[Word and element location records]
-*-

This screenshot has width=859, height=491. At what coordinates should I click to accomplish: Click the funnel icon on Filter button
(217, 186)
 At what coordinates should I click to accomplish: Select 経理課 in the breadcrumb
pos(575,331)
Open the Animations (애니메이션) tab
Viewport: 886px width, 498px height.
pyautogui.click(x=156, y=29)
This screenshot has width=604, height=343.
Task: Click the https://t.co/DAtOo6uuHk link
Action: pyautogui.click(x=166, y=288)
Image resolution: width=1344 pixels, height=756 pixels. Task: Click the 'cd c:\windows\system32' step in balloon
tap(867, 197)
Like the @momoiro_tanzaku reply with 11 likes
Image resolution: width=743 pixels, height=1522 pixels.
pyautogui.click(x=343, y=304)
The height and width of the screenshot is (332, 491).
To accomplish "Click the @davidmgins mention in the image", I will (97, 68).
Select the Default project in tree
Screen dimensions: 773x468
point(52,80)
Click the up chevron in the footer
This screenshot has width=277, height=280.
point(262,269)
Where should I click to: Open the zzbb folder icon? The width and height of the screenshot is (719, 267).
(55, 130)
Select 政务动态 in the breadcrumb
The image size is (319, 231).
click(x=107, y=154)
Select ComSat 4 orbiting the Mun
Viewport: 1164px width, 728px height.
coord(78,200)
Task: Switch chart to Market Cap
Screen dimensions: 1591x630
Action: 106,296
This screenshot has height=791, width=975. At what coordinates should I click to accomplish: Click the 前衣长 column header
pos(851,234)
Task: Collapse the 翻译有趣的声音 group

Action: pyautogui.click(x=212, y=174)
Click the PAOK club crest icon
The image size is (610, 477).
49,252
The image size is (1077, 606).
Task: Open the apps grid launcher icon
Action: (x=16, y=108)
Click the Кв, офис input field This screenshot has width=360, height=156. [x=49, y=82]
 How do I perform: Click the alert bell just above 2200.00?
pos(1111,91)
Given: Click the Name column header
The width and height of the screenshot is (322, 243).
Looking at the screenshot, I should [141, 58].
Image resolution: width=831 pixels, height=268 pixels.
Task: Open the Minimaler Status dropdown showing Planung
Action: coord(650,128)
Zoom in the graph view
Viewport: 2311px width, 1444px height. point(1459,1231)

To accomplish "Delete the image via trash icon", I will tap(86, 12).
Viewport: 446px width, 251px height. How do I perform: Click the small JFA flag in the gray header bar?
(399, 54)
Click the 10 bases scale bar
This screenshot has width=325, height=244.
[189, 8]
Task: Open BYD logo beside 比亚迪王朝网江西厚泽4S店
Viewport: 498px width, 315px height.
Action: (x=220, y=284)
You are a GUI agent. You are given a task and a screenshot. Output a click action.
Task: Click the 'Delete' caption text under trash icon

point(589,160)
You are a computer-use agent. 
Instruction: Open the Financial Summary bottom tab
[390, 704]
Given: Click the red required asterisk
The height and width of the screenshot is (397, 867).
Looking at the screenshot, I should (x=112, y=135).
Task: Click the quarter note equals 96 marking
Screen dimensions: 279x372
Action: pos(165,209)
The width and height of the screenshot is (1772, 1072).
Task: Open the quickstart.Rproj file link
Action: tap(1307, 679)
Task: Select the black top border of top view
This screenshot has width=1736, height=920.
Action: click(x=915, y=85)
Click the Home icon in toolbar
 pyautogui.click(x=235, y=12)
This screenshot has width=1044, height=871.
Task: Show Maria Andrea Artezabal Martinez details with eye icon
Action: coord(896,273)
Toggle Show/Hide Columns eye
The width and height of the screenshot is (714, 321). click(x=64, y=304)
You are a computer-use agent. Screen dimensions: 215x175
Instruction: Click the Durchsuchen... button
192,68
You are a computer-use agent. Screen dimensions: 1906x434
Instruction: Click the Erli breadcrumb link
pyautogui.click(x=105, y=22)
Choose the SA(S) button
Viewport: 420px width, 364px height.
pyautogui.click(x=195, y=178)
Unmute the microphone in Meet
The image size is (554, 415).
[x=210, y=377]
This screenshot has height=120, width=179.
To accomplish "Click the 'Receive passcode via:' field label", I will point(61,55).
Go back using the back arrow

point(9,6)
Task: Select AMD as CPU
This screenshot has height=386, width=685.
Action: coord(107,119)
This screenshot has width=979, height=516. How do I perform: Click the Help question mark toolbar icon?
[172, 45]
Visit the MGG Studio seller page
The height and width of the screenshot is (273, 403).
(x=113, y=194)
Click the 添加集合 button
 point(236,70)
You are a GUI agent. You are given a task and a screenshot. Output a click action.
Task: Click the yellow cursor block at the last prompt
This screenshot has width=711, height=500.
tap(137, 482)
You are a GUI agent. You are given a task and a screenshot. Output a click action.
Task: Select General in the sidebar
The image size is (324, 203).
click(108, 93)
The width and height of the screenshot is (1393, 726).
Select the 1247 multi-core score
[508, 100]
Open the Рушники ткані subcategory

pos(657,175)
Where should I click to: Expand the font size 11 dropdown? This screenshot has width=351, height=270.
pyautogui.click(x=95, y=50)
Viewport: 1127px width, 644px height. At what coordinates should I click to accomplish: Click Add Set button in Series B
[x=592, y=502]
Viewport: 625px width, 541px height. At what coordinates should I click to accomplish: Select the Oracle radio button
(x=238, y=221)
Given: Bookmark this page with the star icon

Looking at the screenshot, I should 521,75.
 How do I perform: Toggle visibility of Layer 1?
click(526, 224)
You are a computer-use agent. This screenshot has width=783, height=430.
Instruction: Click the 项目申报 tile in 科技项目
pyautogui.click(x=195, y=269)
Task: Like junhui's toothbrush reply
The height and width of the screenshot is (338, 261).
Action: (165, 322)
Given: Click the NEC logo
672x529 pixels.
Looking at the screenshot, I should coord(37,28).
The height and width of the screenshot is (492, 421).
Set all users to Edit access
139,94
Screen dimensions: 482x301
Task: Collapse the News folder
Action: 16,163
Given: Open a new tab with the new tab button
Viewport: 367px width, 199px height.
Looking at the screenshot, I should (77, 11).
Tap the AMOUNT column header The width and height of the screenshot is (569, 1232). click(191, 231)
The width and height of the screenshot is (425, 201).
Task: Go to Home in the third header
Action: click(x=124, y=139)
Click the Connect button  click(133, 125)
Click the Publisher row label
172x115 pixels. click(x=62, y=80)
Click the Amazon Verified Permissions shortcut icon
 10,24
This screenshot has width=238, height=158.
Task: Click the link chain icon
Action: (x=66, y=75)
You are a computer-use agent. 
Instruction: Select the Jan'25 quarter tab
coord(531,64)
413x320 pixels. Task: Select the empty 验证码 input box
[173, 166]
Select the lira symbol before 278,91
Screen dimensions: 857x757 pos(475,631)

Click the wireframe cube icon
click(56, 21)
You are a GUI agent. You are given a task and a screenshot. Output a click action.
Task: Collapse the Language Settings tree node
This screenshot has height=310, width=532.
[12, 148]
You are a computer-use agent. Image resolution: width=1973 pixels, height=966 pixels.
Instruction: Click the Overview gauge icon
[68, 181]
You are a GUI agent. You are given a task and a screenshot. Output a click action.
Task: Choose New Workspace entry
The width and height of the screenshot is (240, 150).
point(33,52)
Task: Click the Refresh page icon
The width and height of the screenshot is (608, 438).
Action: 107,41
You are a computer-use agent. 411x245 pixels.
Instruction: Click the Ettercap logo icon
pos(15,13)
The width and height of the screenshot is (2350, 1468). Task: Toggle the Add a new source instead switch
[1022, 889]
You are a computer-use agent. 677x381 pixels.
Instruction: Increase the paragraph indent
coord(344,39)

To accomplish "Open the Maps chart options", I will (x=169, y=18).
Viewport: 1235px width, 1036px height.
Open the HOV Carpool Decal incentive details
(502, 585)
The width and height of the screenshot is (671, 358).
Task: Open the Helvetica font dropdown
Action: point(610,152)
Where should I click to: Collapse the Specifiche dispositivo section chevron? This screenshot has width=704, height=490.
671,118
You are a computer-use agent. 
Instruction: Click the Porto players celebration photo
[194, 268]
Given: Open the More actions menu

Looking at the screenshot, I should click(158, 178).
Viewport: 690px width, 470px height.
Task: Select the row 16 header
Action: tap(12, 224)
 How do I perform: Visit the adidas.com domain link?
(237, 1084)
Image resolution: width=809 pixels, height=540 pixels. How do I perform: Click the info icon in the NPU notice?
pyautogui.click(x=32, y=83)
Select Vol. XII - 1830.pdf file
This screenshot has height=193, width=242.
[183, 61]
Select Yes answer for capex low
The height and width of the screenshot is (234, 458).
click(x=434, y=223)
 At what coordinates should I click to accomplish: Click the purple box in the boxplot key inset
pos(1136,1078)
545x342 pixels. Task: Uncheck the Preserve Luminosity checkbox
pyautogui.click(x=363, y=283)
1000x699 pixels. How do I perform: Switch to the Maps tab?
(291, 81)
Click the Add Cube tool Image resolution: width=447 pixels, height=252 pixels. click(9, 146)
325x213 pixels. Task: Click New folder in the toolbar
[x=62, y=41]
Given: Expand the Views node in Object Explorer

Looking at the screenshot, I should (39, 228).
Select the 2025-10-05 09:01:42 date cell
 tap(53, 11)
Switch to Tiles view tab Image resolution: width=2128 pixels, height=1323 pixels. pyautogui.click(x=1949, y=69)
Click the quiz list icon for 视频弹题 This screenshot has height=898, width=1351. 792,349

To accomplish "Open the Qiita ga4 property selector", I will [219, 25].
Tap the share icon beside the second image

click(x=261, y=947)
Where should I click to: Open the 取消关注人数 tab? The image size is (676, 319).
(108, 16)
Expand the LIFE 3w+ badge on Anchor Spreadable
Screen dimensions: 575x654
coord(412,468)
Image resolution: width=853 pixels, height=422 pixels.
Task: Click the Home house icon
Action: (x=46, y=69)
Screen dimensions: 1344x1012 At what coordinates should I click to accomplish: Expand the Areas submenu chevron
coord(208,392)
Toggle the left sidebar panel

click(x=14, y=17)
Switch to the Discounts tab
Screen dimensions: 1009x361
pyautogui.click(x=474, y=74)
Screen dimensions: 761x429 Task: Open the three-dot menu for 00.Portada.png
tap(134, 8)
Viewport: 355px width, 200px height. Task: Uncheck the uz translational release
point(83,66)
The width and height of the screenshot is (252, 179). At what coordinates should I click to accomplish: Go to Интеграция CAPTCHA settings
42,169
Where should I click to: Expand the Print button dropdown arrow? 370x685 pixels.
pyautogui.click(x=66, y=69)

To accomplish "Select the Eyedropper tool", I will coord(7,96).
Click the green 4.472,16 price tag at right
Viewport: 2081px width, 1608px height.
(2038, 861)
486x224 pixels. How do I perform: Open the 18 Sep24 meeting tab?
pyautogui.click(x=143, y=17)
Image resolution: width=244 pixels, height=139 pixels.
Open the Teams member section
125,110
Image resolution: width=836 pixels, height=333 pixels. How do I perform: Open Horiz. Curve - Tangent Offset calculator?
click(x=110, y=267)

-*-

**Short task**
Copy out the lines starting at the one containing "Click the Home icon in toolbar" and ending with the one containing "(x=238, y=221)", with no changes.

**Complete response**
Click the Home icon in toolbar
 pyautogui.click(x=235, y=12)
This screenshot has width=1044, height=871.
Task: Show Maria Andrea Artezabal Martinez details with eye icon
Action: coord(896,273)
Toggle Show/Hide Columns eye
The width and height of the screenshot is (714, 321). click(x=64, y=304)
You are a computer-use agent. Screen dimensions: 215x175
Instruction: Click the Durchsuchen... button
192,68
You are a computer-use agent. Screen dimensions: 1906x434
Instruction: Click the Erli breadcrumb link
pyautogui.click(x=105, y=22)
Choose the SA(S) button
Viewport: 420px width, 364px height.
pyautogui.click(x=195, y=178)
Unmute the microphone in Meet
The image size is (554, 415).
[x=210, y=377]
This screenshot has height=120, width=179.
To accomplish "Click the 'Receive passcode via:' field label", I will point(61,55).
Go back using the back arrow

point(9,6)
Task: Select AMD as CPU
This screenshot has height=386, width=685.
Action: coord(107,119)
This screenshot has width=979, height=516. How do I perform: Click the Help question mark toolbar icon?
[172, 45]
Visit the MGG Studio seller page
The height and width of the screenshot is (273, 403).
(x=113, y=194)
Click the 添加集合 button
 point(236,70)
You are a GUI agent. You are given a task and a screenshot. Output a click action.
Task: Click the yellow cursor block at the last prompt
This screenshot has width=711, height=500.
tap(137, 482)
You are a GUI agent. You are given a task and a screenshot. Output a click action.
Task: Select General in the sidebar
The image size is (324, 203).
click(108, 93)
The width and height of the screenshot is (1393, 726).
Select the 1247 multi-core score
[508, 100]
Open the Рушники ткані subcategory

pos(657,175)
Where should I click to: Expand the font size 11 dropdown? This screenshot has width=351, height=270.
pyautogui.click(x=95, y=50)
Viewport: 1127px width, 644px height. At what coordinates should I click to accomplish: Click Add Set button in Series B
[x=592, y=502]
Viewport: 625px width, 541px height. At what coordinates should I click to accomplish: Select the Oracle radio button
(x=238, y=221)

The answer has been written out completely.